The Best (and Worst) Classic Dad Jokes 👋

Get ready for timeless humor with our collection of classic dad jokes! These iconic, laugh-out-loud jokes have been making people groan and giggle for generations. Perfect for anyone who loves the charm of old-school humor, our classic dad jokes feature the best one-liners and puns that never go out of style. Whether you’re sharing them at family gatherings or just looking to brighten your day, these classic jokes are sure to deliver the perfect punchline every time. Explore our collection and rediscover the magic of classic dad jokes!

How do cows stay up to date? They read the Moo-spaper.

What’s an astronaut’s favorite part of a computer? The space bar.

I have a joke about butter, but I’m not going to spread it.
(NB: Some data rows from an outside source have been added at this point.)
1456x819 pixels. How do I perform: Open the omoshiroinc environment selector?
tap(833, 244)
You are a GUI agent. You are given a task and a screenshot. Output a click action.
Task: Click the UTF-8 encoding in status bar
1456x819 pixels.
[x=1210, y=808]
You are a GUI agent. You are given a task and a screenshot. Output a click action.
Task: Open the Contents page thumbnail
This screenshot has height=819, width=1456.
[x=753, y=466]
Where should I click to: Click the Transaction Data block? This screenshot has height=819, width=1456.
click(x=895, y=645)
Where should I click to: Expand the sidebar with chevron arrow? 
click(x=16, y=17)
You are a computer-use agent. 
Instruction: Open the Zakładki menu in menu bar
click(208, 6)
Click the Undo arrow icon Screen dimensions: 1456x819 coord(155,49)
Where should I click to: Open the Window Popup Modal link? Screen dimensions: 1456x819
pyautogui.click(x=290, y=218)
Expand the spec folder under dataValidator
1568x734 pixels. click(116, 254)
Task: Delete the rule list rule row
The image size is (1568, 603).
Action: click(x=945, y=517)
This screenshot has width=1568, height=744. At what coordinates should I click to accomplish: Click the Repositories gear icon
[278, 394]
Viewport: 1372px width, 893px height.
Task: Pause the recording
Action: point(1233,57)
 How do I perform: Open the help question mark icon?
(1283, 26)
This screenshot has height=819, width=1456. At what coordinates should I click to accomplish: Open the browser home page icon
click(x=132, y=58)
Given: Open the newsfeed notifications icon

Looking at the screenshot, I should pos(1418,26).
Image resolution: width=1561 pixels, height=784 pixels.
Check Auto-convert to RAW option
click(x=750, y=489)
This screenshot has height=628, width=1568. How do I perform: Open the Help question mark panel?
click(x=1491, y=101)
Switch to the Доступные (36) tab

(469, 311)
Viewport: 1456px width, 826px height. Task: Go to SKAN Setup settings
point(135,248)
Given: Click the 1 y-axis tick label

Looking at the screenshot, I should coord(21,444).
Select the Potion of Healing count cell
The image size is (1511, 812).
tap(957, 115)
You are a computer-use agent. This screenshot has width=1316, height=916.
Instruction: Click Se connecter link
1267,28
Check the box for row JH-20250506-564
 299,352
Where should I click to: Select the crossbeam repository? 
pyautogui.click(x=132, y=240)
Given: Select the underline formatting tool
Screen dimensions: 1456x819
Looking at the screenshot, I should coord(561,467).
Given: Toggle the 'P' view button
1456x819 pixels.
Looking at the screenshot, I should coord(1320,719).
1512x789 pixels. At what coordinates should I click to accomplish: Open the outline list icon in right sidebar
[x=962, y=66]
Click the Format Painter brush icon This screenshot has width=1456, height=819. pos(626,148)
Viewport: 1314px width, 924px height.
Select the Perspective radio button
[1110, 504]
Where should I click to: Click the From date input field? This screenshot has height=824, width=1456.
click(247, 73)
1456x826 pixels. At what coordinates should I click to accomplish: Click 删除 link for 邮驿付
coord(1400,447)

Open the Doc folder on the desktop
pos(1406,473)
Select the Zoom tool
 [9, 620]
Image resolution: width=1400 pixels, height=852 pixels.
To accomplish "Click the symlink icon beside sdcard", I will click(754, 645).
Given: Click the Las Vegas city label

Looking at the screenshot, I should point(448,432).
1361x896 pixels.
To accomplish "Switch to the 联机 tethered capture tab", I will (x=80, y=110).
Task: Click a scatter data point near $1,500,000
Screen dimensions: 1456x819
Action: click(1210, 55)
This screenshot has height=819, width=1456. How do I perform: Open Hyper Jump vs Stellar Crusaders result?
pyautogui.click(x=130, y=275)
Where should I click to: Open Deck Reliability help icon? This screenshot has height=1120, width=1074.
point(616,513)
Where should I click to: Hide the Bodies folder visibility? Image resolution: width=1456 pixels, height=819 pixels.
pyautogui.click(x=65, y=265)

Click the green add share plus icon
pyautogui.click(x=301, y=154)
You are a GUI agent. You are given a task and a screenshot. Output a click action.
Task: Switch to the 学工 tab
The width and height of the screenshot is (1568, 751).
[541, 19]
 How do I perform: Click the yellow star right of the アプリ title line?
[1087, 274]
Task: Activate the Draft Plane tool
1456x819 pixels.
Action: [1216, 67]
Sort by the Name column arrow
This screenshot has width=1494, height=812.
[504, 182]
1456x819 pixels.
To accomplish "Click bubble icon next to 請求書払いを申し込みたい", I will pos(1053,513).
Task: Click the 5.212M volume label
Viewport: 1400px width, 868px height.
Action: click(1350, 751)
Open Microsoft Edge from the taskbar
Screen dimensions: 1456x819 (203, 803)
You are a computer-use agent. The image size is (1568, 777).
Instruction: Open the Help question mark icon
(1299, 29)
Why is Peter Pan always flying? Because he Neverlands.

The secret service isn't allowed to yell "Get down!" anymore when the president is about to be attacked. Now they have to yell "Donald Duck!"

I hate it when people say age is only a number. Age is clearly a word.

You used to be able to get air for free at gas stations, but now it's a $1. That's inflation for you.

I asked my date to meet me at the gym but she never showed up. I guess the two of us aren't going to work out.

What's black and white and goes around and around? A penguin in a revolving door.

What do you call a toothless bear? A gummy bear!

The wedding was so beautiful, even the cake was in tiers.

Dogs can't operate MRI machines but catscan.

Why did the scarecrow get an award? Because he was out standing in his field.

What did the fried rice say to the shrimp? Don't wok away from me.

My boss asked me why I only get sick on work days. I said it must be my weekend immune system.